▸ Goals:
(A) Reproduce word for word the portion of the Tiger Leap passage that runs from "An idea that" down to "list connecting Estonians.".
(B) According to the Tiger Leap passage, on what date did Jaak Vilo circulate his note to the email list connecting Estonians?
(C) Using the Tiger Leap passage, explain why Ilves considered 17,000 computers a meaningful figure.

* start Document *

An idea that arrived by email
Tiger Leap didn’t begin with Meri’s broadcast. Its early public spark came a year earlier, on 14 February 1995, when Jaak Vilo – now a professor of bioinformatics at the University of Tartu – circulated a note to an email list connecting Estonians.
He pointed readers to a front-page article in Rahva Hääl, an Estonian daily: the country’s ambassador to the United States, Toomas Hendrik Ilves, had proposed equipping Estonia’s upper secondary schools with computers. The timing was awkward and the ambition unmistakable. Estonia was rebuilding everything at once, and a national technology programme could sound either visionary or reckless.
But Ilves’s argument was strikingly concrete. Estonia’s upper secondary graduating cohorts totalled about 17,000 students, he noted. That meant 17,000 computers could – in principle – give broad access and raise a national floor of digital competence. He imagined students getting access for roughly a quarter of the day, and he promised more than better schooling: a societal upgrade. Estonia could “leap into the 21st century with both feet” and become “a completely different country.”

* end Document *
* start Record extracts *

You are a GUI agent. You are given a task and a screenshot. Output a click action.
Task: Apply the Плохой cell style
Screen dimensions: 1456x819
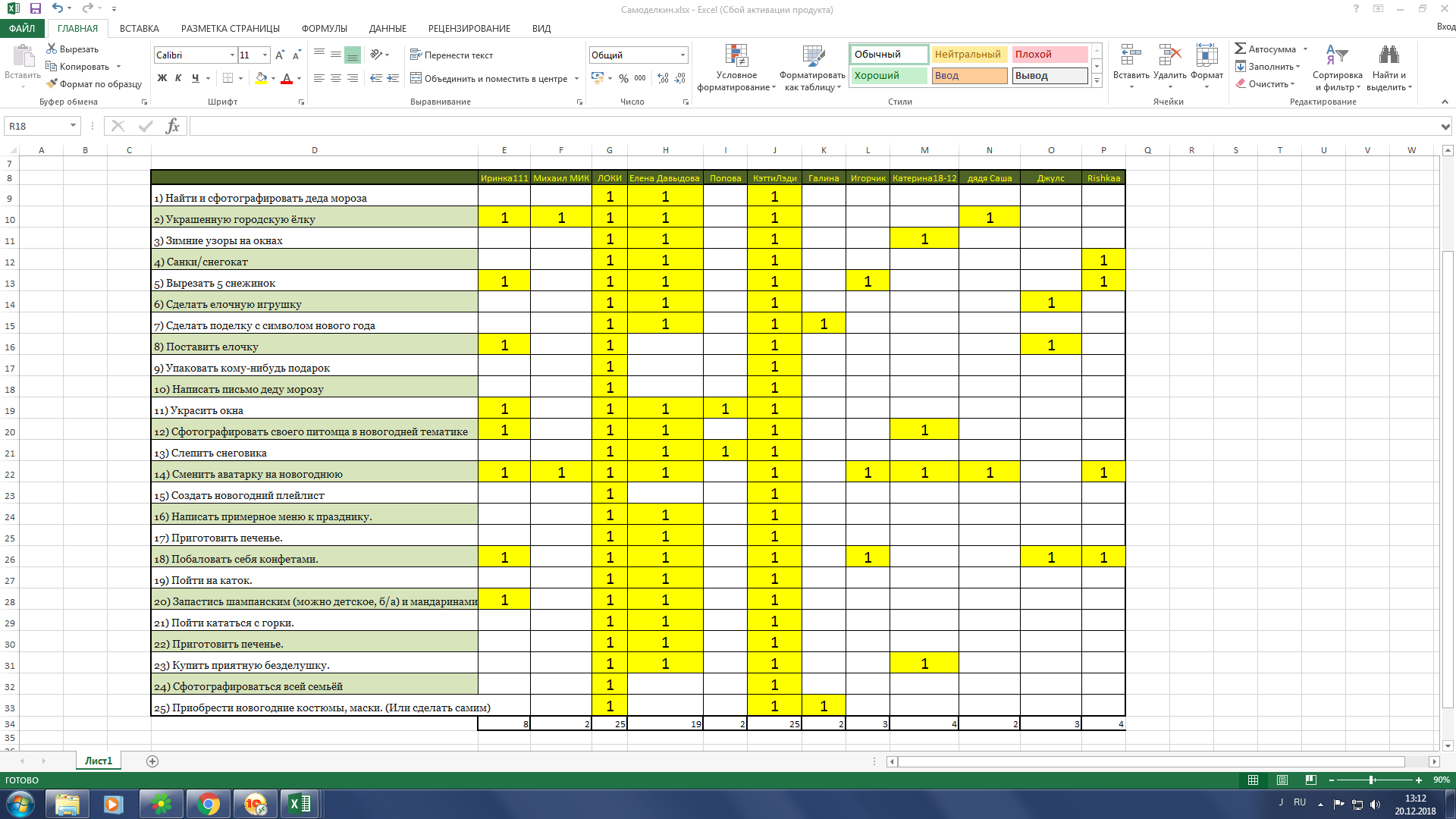1049,55
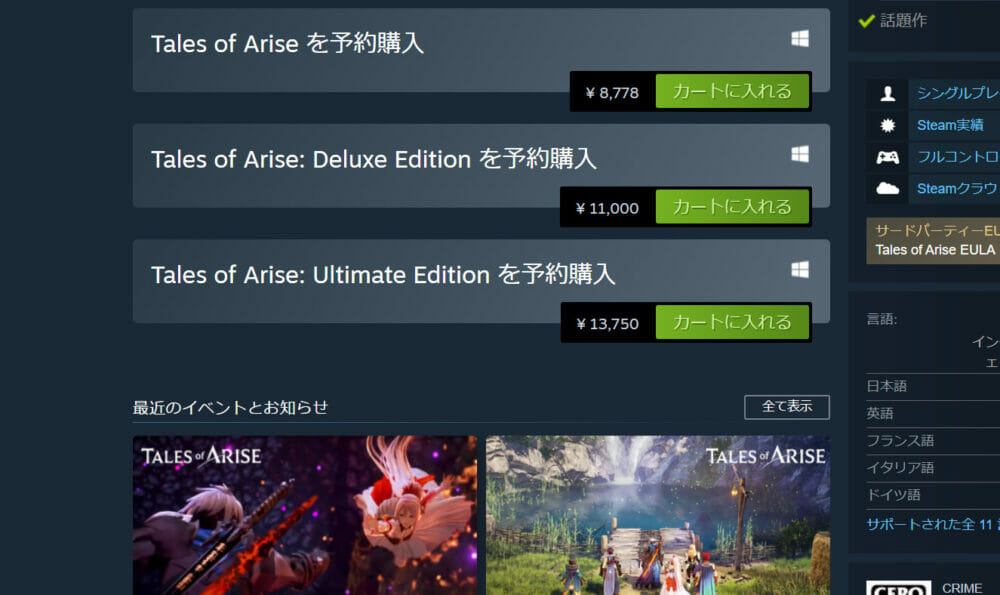The height and width of the screenshot is (595, 1000).
Task: Add Deluxe Edition ¥11,000 to cart
Action: point(732,207)
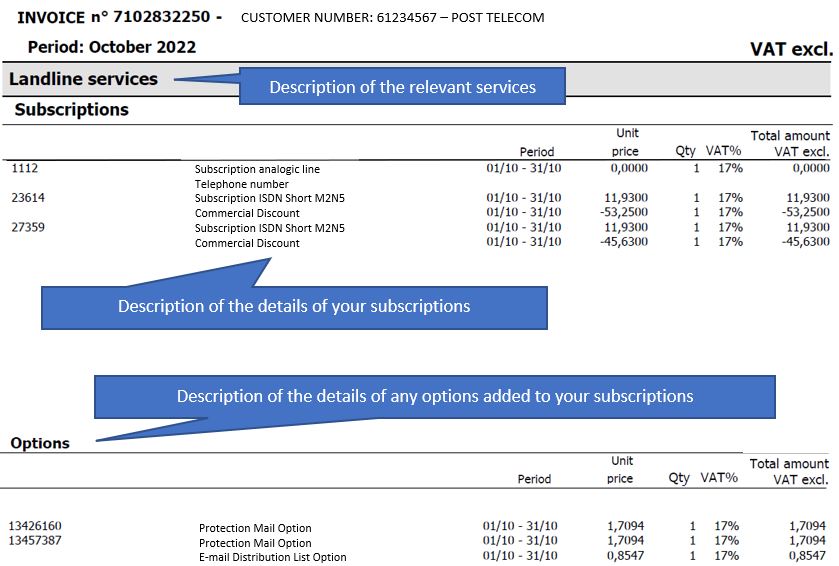Viewport: 839px width, 566px height.
Task: Select the 'Telephone number' label
Action: (241, 184)
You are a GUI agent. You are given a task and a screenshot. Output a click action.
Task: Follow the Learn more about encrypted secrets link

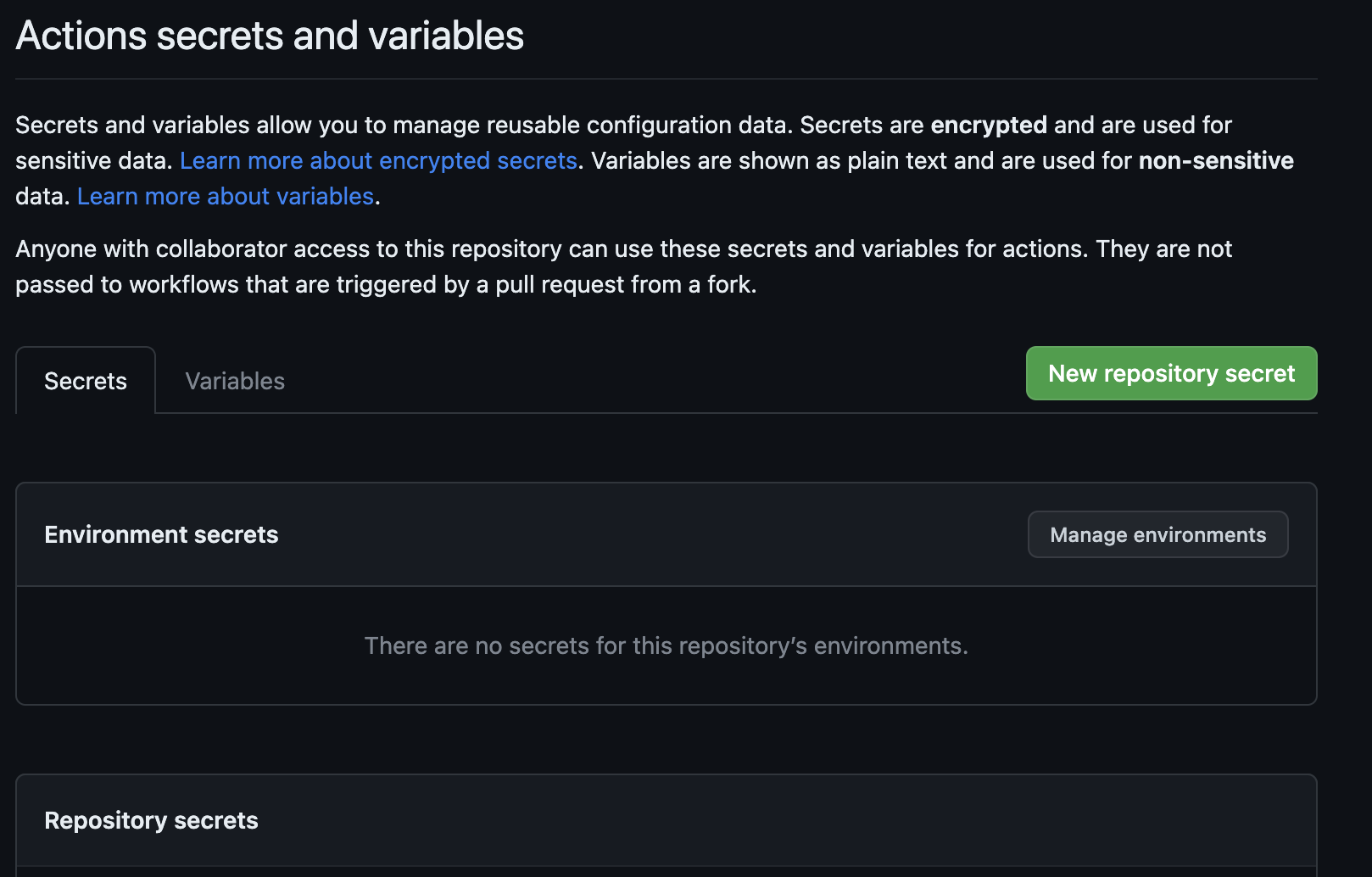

* end Record extracts *

▸ Full solutions:
(A)
An idea that arrived by email
Tiger Leap didn’t begin with Meri’s broadcast. Its early public spark came a year earlier, on 14 February 1995, when Jaak Vilo – now a professor of bioinformatics at the University of Tartu – circulated a note to an email list connecting Estonians.

(B) 14 February 1995.

(C) Estonia's upper secondary graduating cohorts totaled about 17,000 students. Ilves reasoned that 17,000 computers could therefore, in principle, give broad access and raise a national floor of digital competence.